La Virtus Pallacanestro Bologna è attivamente impegnata nel mercato, con l’obiettivo di trovare un giocatore che possa sostituire Taylor e supportare la squadra nel finale di stagione. L’importanza di un innesto strategico è stata sottolineata da coach Dusko Ivanovic, che ha dichiarato: “Credo che il vantaggio maggiore sia per le squadre che hanno giocatori che giocano da tempo insieme, e migliorare giorno per giorno in allenamento insieme. Ma è vero anche che se ti serve qualità, aggiungi giocatori”. Ivanovic ha aggiunto che l’aggiunta di un nuovo giocatore comporta sempre dei rischi, ma a volte è necessario.

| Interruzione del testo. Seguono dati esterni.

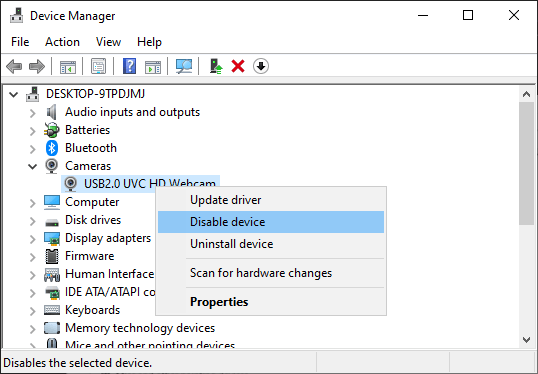Expand the Audio inputs and outputs node
Viewport: 538px width, 374px height.
point(33,113)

Attualmente, i nomi circolati per il rinforzo non sembrano soddisfare le esigenze della Virtus, con Carr e Bello che non sono considerati le scelte giuste. Nel frattempo, la questione degli italiani è diventata centrale, sia per la stagione in corso che per quella futura. Abramo Canka è stato ceduto in prestito, mentre Francesco Ferrari è stato acquisito e rappresenterà un elemento chiave per il futuro della squadra.
Bologna basket fa una fotografia della situazione:
Alessandro Pajola, free agent a fine stagione, è dato in uscita, con Milano e Roma come possibili destinazioni. Saliou Niang, in scadenza, ha attirato l’attenzione di club come il Barcellona, ma il suo obiettivo rimane la NBA. Altri nomi per la prossima stagione includono Spagnolo, Librizzi, Calzavara, Hassan e Casarin, con Spagnolo che potrebbe affrontare la concorrenza della NCAA.
Infine, sul fronte stranieri, JD Notae è un nome che circola per il reparto esterni. L’ex Trapani, attualmente in fase di recupero da un infortunio al ginocchio, potrebbe rappresentare la soluzione ideale, soprattutto considerando che Edwards e Morgan potrebbero non essere entrambi confermati. La situazione contrattuale di Edwards, che ha firmato un annuale, e la crescita di Morgan, in scadenza, renderanno le scelte della Virtus ancora più strategiche in vista della prossima stagione.